Molecular comparisons of full length metapneumovirus (MPV) genomes, including newly determined French AMPV-C and -D isolates, further supports possible subclassification within the MPV Genus

Abstract

Four avian metapneumovirus (AMPV) subgroups (A-D) have been reported previously based on genetic and antigenic differences. However, until now full length sequences of the only known isolates of European subgroup C and subgroup D viruses (duck and turkey origin, respectively) have been unavailable. These full length sequences were determined and compared with other full length AMPV and human metapneumoviruses (HMPV) sequences reported previously, using phylogenetics, comparisons of nucleic and amino acid sequences and study of codon usage bias. Results confirmed that subgroup C viruses were more closely related to HMPV than they were to the other AMPV subgroups in the study. This was consistent with previous findings using partial genome sequences. Closer relationships between AMPV-A, B and D were also evident throughout the majority of results. Three metapneumovirus "clusters" HMPV, AMPV-C and AMPV-A, B and D were further supported by codon bias and phylogenetics. The data presented here together with those of previous studies describing antigenic relationships also between AMPV-A, B and D and between AMPV-C and HMPV may call for a subclassification of metapneumoviruses similar to that used for avian paramyxoviruses, grouping AMPV-A, B and D as type I metapneumoviruses and AMPV-C and HMPV as type II.

Figure 1. Genetic relationships between previously published MPV genome sequences and the full length sequences of Fr-AMPV-C (•) and D (♦).

The tree was constructed as described in the text using the neighbor-joining method. Percentages at branch points represent the number of times the group to the right of that branch point occurred among 1000 trees generated by bootstrap from the original alignment.

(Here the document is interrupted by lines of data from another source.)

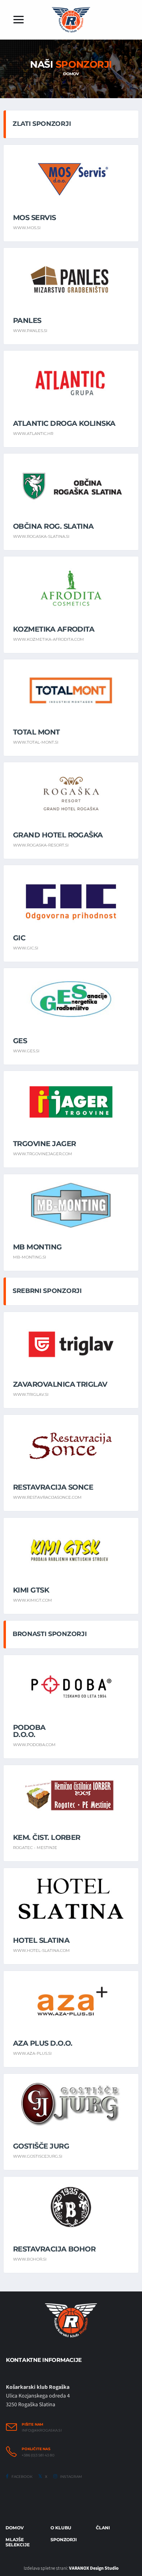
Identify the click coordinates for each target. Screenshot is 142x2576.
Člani (103, 2527)
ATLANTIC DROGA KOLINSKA (64, 423)
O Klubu (60, 2527)
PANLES (27, 320)
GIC (19, 938)
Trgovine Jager (44, 1143)
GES (20, 1040)
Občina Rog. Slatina (53, 526)
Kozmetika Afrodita (53, 629)
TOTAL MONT (36, 732)
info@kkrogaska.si (42, 2430)
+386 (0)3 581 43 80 (38, 2455)
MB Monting (37, 1247)
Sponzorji (63, 2539)
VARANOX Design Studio (94, 2568)
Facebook (21, 2476)
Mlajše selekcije (18, 2542)
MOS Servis (34, 217)
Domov (71, 73)
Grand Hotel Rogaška (58, 835)
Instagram (70, 2476)
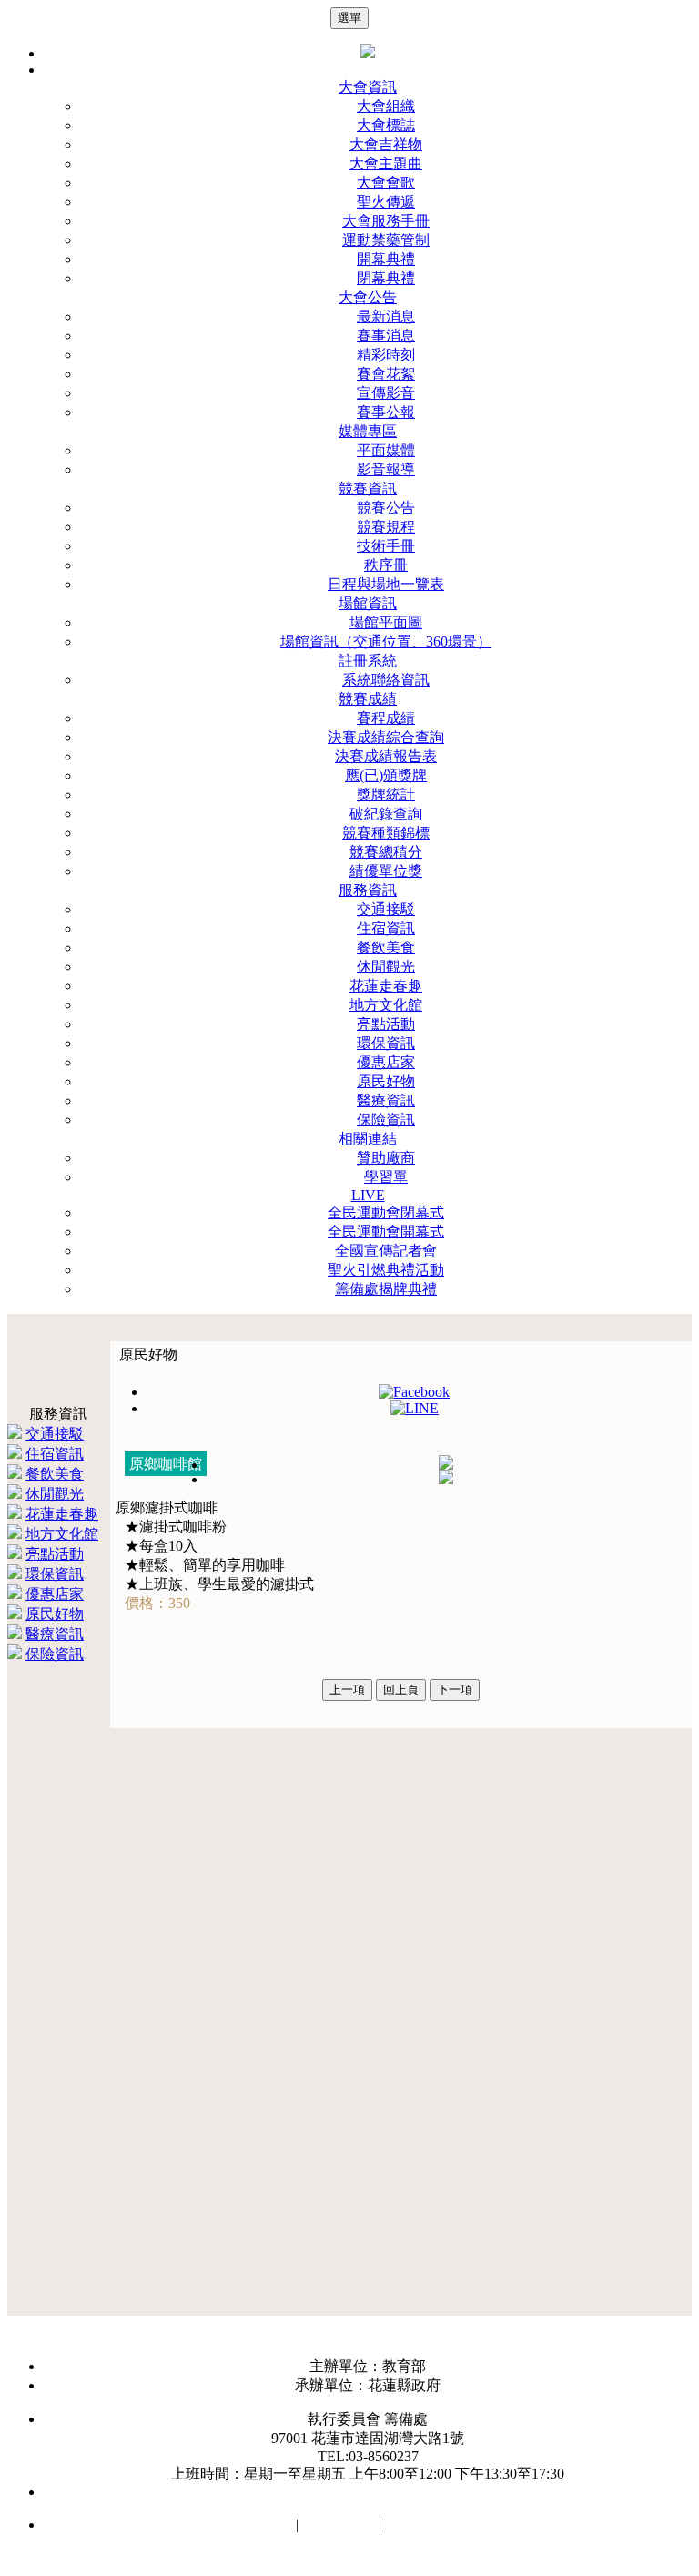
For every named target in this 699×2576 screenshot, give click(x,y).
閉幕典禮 (386, 278)
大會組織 (386, 106)
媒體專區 (368, 431)
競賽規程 (386, 527)
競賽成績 (368, 699)
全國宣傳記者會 (386, 1250)
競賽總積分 (386, 852)
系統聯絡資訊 (386, 679)
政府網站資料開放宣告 (458, 2524)
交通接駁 (386, 909)
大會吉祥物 (386, 144)
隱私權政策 (338, 2524)
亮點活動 (386, 1024)
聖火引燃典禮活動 (386, 1270)
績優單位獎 (386, 871)
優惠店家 (386, 1062)
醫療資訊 (386, 1100)
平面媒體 (386, 450)
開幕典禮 (386, 259)
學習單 (386, 1177)
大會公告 (368, 297)
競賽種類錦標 (386, 832)
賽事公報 (386, 412)
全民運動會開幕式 (386, 1231)
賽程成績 (386, 718)
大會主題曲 (386, 163)
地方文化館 (386, 1005)
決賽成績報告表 (386, 756)
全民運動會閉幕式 (386, 1212)
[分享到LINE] (414, 1408)
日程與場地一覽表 (386, 584)
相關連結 (368, 1138)
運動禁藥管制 (386, 240)
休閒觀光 (386, 966)
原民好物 (386, 1081)
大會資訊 (368, 87)
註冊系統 (368, 660)
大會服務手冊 (386, 221)
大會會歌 (386, 182)
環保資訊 (386, 1043)
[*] (446, 1464)
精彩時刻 (386, 354)
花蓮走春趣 (386, 985)
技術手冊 (386, 546)
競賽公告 (386, 507)
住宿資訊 (386, 928)
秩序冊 (386, 565)
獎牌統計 (386, 794)
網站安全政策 (248, 2524)
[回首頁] (367, 53)
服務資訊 (368, 890)
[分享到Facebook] (414, 1392)
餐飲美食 (386, 947)
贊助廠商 (386, 1158)
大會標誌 (386, 125)
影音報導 (386, 469)
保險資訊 (386, 1119)
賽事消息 (386, 335)
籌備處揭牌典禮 (386, 1289)
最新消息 (386, 316)
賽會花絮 (386, 374)
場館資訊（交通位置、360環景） (385, 641)
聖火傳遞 (386, 201)
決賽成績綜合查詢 (386, 737)
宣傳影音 (386, 393)
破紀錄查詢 (386, 813)
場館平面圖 (386, 622)
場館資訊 (368, 603)
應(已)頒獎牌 (386, 775)
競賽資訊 (368, 488)
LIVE (368, 1195)
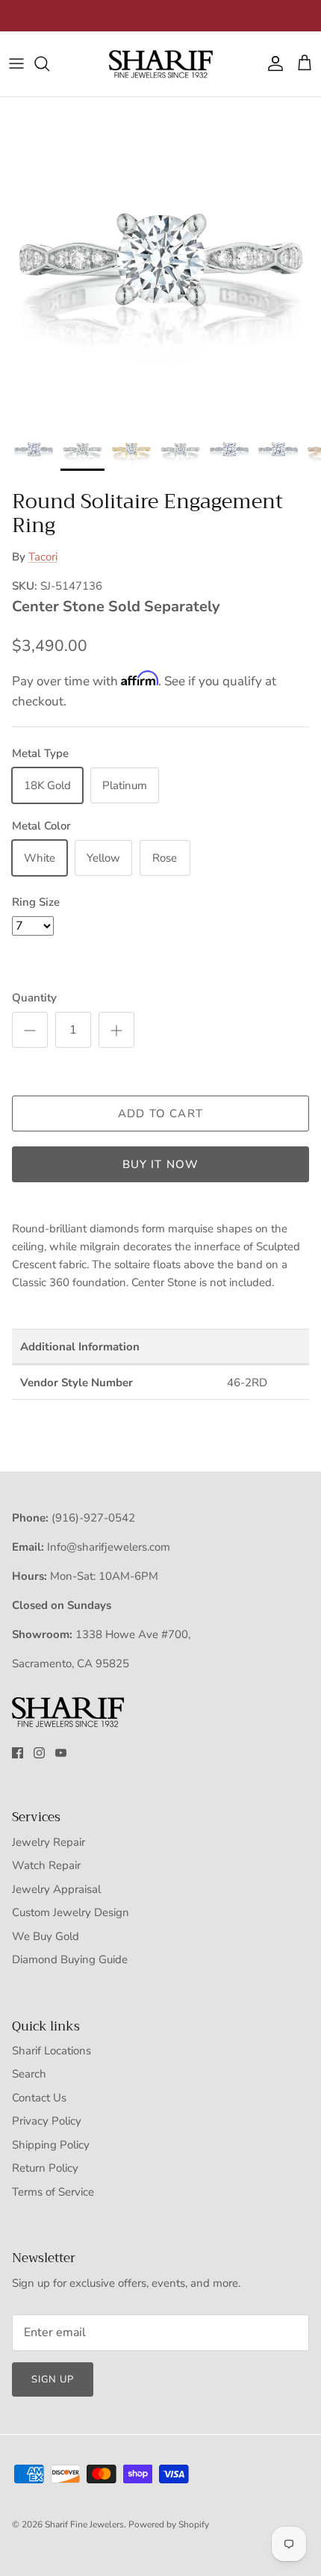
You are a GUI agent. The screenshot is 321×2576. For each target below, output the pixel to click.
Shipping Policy (51, 2144)
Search (29, 2073)
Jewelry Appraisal (56, 1889)
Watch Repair (46, 1865)
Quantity (34, 997)
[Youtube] (60, 1752)
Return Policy (45, 2167)
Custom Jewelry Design (70, 1912)
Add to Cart (160, 1113)
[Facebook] (17, 1752)
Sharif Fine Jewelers (84, 2524)
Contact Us (39, 2097)
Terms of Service (53, 2191)
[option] (160, 257)
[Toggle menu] (16, 63)
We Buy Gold (45, 1936)
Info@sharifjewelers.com (108, 1546)
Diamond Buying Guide (70, 1959)
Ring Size (36, 902)
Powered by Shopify (168, 2524)
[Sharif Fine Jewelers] (160, 64)
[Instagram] (39, 1752)
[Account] (271, 63)
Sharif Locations (51, 2050)
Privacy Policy (46, 2120)
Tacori (42, 556)
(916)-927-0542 (93, 1517)
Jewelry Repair (48, 1842)
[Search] (49, 63)
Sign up (52, 2379)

Figure 2. Amino acid comparisons of the nucleocapsid ORF of AMPV-A, B, C and D and HMPV subgroups A and B.

Positions 44 and 137 were specific to Fr-AMPV-C. Grey shaded boxes represent four highly conserved regions across all MPVs. Boxes A, B and C are regions that have been reported to be conserved amongst pneumoviruses (Barr et al 1991). In metapneumoviruses domains B and C appear to be extended creating one single larger domain (B/C). *end of protein.

Figure 3. Amino acid comparisons of the phospoprotein ORF of AMPV-A, B, C and D and HMPV subgroups A and B.

A region resposible for the tetramerization of the P protein is shown together with a molecular recognition element (MoRE). Grey box represents a highly conserved region in MPVs in the MoRE. *end of protein.

Figure 4. Amino acid comparisons of the fusion ORF of AMPV-A, B, C and D and HMPV subgroups A and B. Previously identified biologicaly important domains are labled and underlined.

Diamonds indicate conserved cysteine residues. Open boxes highlight other domains discused in the relevent paragraph. Cleavage site (Clv) and integrin binding domain (Ibd). *end of protein.

Figure 5. Amino acid comparisons of the previously reported conserved domain III (Poch et al., 1990) in the L ORF of AMPV-A, B, C and D and HMPV subgroups A and B.

Four core motifs (A, B, C and D) described by Poch et al 1990 are underlined. A pentapeptide conserved in mononegavirales is highlighted in grey within motif C. Open boxes highlight regions in MPVs with 100% conservation. *end of protein.

Figure 6. Codon usage: the effective number of codons (Nc) used within the longest MPV gene (L). Sequences included as in Table 1.

The curve represents expected codon usage in relationship to the GC3 content, therefore at 50% GC content all synonymous codons should be used equally in the absence of other factors. Nc values range from 20 when only one of the possible synonymous codons is used for each amino acid, to 61 when all synonymous codons are used. The closer the Nc value is to 20, the stronger the codon usage bias is, and the higher the degree to which codons are used non-randomly. HMPVs (Nc = 41.9 to 43.2) AMPV-Cs (Nc = 47.1 to 47.5) and AMPV-A, B, D (Nc = 51.4 to 52.7).